** Start Data for the task **

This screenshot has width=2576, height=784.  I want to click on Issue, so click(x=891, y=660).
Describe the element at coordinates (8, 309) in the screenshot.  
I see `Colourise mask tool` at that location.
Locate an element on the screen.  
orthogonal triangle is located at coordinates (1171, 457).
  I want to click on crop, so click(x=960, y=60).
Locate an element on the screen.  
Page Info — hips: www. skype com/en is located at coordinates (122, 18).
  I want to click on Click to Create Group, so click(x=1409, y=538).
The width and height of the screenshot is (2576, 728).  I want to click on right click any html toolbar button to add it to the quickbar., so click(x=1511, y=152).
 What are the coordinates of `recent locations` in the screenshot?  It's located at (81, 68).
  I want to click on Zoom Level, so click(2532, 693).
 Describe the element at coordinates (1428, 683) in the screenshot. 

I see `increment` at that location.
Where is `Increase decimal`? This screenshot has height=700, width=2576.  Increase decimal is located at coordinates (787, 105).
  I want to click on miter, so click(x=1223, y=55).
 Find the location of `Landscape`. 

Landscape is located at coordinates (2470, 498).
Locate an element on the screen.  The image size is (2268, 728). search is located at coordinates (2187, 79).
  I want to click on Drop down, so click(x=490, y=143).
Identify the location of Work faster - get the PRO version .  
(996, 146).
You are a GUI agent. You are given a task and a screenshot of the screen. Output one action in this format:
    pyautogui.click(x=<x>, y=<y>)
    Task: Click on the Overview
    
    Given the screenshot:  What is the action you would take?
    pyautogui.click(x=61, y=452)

** End Data for the task **

» **What needs to be done**
Rewrite the rows above, changing "Describe the element" to "Identify the element" everywhere it occurs and leaving everything else as it is.

» **Expected answer**
This screenshot has width=2576, height=784.  I want to click on Issue, so click(x=891, y=660).
Identify the element at coordinates (8, 309) in the screenshot.  
I see `Colourise mask tool` at that location.
Locate an element on the screen.  
orthogonal triangle is located at coordinates (1171, 457).
  I want to click on crop, so click(x=960, y=60).
Locate an element on the screen.  
Page Info — hips: www. skype com/en is located at coordinates (122, 18).
  I want to click on Click to Create Group, so click(x=1409, y=538).
The width and height of the screenshot is (2576, 728).  I want to click on right click any html toolbar button to add it to the quickbar., so click(x=1511, y=152).
 What are the coordinates of `recent locations` in the screenshot?  It's located at (81, 68).
  I want to click on Zoom Level, so click(2532, 693).
 Identify the element at coordinates (1428, 683) in the screenshot. 

I see `increment` at that location.
Where is `Increase decimal`? This screenshot has height=700, width=2576.  Increase decimal is located at coordinates (787, 105).
  I want to click on miter, so click(x=1223, y=55).
 Find the location of `Landscape`. 

Landscape is located at coordinates (2470, 498).
Locate an element on the screen.  The image size is (2268, 728). search is located at coordinates (2187, 79).
  I want to click on Drop down, so click(x=490, y=143).
Identify the location of Work faster - get the PRO version .  
(996, 146).
You are a GUI agent. You are given a task and a screenshot of the screen. Output one action in this format:
    pyautogui.click(x=<x>, y=<y>)
    Task: Click on the Overview
    
    Given the screenshot:  What is the action you would take?
    pyautogui.click(x=61, y=452)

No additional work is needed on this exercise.